_Task objective_
Look for the word "agent" in the records, and copy each line where it appears.

_Supplied information_

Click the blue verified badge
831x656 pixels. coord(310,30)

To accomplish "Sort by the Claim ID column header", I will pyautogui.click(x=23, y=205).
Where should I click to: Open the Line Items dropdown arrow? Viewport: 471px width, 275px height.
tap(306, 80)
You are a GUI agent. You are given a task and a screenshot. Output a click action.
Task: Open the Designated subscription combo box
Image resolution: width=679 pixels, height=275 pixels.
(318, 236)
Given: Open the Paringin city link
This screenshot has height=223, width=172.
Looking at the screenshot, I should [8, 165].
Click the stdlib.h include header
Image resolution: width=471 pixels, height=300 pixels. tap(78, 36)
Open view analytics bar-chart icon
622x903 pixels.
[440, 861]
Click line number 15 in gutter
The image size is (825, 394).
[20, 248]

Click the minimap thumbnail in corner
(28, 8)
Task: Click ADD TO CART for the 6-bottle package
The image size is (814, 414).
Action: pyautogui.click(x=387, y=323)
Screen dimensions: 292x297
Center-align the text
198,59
---
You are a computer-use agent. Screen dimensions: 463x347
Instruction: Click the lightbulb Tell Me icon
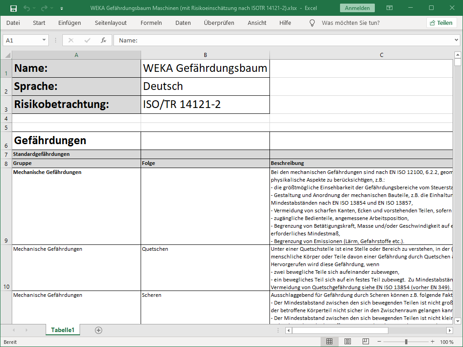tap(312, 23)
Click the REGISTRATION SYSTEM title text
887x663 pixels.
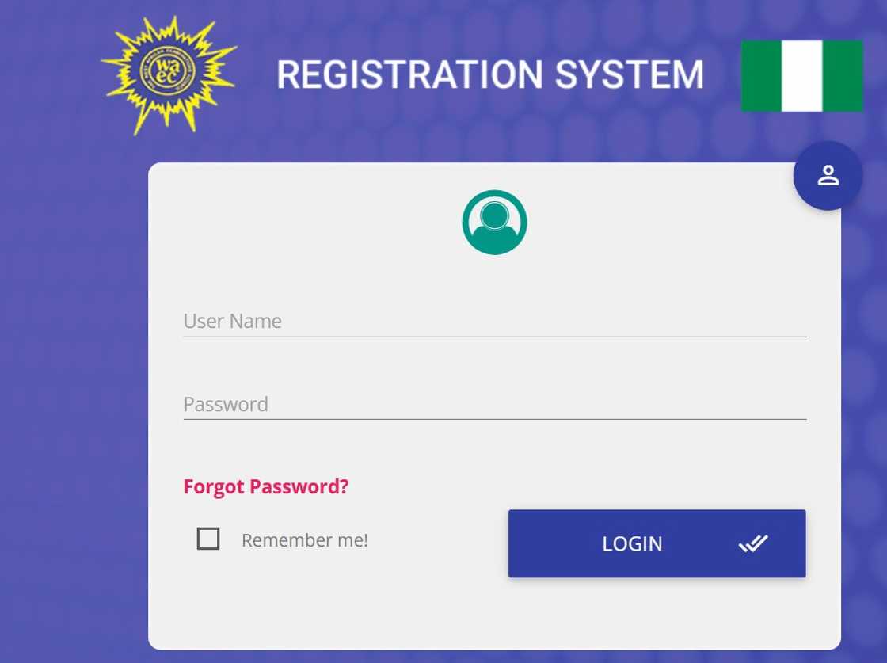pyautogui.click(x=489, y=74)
---
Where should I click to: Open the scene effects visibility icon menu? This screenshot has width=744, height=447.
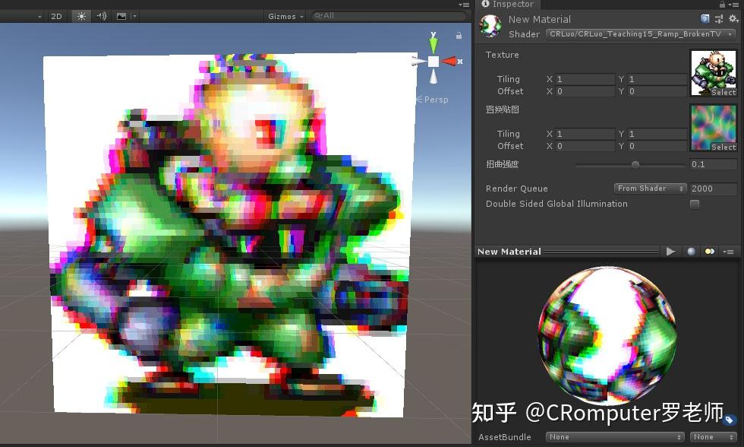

_Answer below_
You are a GUI agent. You are given a task and a screenshot. Output a click action.
You are a computer-use agent. Screen dimensions: 463x347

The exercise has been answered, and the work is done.